Born in Vienna, Antel worked mainly as a film producer in the interwar years.
After World War II, he began writing and directing films on a large scale.
In the late 1940s, 1950s and 1960s these were mainly comedies (romantic, slapstick, and/or musical) and K.u.k.
films all of which, for Austrian and German TV stations alike, have been a staple of weekend afternoon programming ever since.
In between there is quite a sober film about the Oberst (Colonel) Redl affair that shook the Austro-Hungarian Monarchy on the eve of World War I.
Antel himself later commented on this period, "I always wanted to provide good entertainment for the people at the cinema.
After the screening, people should say: Well now, I am in a good mood, I will go out and have a glass of wine." (German original: "Ich wollte die Leute im Kino immer gut unterhalten.
Die Besucher sollten nach der Filmvorführung sagen: So, jetzt bin ich gut aufgelegt, jetzt geh ich auf ein Viertel Wein.")From the late 1960s, encouraged by the new opportunities in the film industry brought about by the sexual revolution, Antel gradually switched his main interest to soft porn and ribaldry.
It was in particular his series of Frau Wirtin ("hostess") films, directed under the pseudonym François Legrand, with which he tried to win international recognition.
Set from the days of the Anschluss of 1938 until after the end of the war, Der Bockerer is about a Viennese butcher named Karl Bockerer (Karl Merkatz) whose common sense rather than intellect tells him to oppose the Nazis and who dares to show resistance just because he is never fully aware of the possible fateful consequences of his actions.
While Bockerer and his wife survive the war unscathed, their son joins the SA but, after some internal intrigue, is sent to the front and killed.

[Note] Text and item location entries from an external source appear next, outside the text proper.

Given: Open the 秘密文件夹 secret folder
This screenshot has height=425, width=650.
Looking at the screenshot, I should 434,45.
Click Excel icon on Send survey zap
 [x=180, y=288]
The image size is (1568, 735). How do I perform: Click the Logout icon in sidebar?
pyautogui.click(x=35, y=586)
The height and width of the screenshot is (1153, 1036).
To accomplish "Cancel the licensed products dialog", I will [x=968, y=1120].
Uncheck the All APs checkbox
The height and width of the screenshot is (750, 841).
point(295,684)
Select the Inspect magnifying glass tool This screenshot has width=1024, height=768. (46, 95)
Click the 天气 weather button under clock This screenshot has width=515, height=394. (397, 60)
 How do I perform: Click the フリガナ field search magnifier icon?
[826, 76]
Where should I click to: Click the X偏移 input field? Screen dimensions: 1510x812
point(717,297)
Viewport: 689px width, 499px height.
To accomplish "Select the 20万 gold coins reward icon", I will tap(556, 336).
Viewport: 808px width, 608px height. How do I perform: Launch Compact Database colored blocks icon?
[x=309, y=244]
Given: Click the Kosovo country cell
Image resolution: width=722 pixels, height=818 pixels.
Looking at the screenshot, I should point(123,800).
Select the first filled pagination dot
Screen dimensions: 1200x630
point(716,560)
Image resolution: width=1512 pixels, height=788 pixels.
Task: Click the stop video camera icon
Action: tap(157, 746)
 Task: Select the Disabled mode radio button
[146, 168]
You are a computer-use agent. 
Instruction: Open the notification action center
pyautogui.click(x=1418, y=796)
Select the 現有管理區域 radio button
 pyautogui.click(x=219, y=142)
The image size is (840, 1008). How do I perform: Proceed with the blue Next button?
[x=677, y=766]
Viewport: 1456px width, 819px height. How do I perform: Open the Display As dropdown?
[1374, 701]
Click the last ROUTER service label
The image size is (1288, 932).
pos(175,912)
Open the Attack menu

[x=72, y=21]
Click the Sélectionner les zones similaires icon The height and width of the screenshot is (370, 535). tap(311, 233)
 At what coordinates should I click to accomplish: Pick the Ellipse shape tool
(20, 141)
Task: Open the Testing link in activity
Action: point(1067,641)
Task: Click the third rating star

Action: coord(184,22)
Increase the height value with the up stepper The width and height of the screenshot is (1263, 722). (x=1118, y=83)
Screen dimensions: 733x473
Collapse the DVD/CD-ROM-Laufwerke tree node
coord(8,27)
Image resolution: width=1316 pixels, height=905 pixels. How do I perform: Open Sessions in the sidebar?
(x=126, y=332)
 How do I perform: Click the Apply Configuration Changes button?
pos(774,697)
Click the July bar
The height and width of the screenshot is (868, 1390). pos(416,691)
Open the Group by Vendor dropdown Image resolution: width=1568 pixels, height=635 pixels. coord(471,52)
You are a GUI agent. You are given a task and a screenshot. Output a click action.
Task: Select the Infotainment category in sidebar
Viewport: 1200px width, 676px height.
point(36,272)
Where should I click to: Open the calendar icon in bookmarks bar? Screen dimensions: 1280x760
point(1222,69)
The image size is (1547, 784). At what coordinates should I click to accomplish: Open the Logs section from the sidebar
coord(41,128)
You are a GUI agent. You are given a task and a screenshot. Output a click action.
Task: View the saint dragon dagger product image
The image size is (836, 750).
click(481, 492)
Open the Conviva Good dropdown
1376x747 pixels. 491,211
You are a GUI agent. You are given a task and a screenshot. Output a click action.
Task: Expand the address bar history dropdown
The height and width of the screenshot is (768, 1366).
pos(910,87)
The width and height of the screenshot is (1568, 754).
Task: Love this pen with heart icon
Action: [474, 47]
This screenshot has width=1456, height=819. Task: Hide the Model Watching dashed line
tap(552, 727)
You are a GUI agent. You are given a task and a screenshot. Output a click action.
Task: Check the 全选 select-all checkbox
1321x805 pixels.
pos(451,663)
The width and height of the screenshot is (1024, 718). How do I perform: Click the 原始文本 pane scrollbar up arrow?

The film was entered into the 12th Moscow International Film Festival.The film's strong anti-fascist message, the moving dialogue, and performances by the crème de la crème of Austrian actors and actresses (Ida Krottendorf, Alfred Böhm, Heinz Marecek, Hans Holt, Dolores Schmidinger and many more) made Der Bockerer an unusually successful film and gave new impetus to Antel's career.
He made three sequels, which follow the lives of the Bockerers well into the 1960s, each depicting a crucial historical event in Austria or one of its neighbouring countries:
Der Bockerer II (1996) is about the ten-year occupation (1945-1955) of Austria by the allied powers;
Der Bockerer III — Die Brücke von Andau (2000) is set at the time of the 1956 Hungarian Revolution; and, finally,
Der Bockerer IV — Der Prager Frühling (2003) deals with the historical event of Alexander Dubcek's Prague Spring in 1968.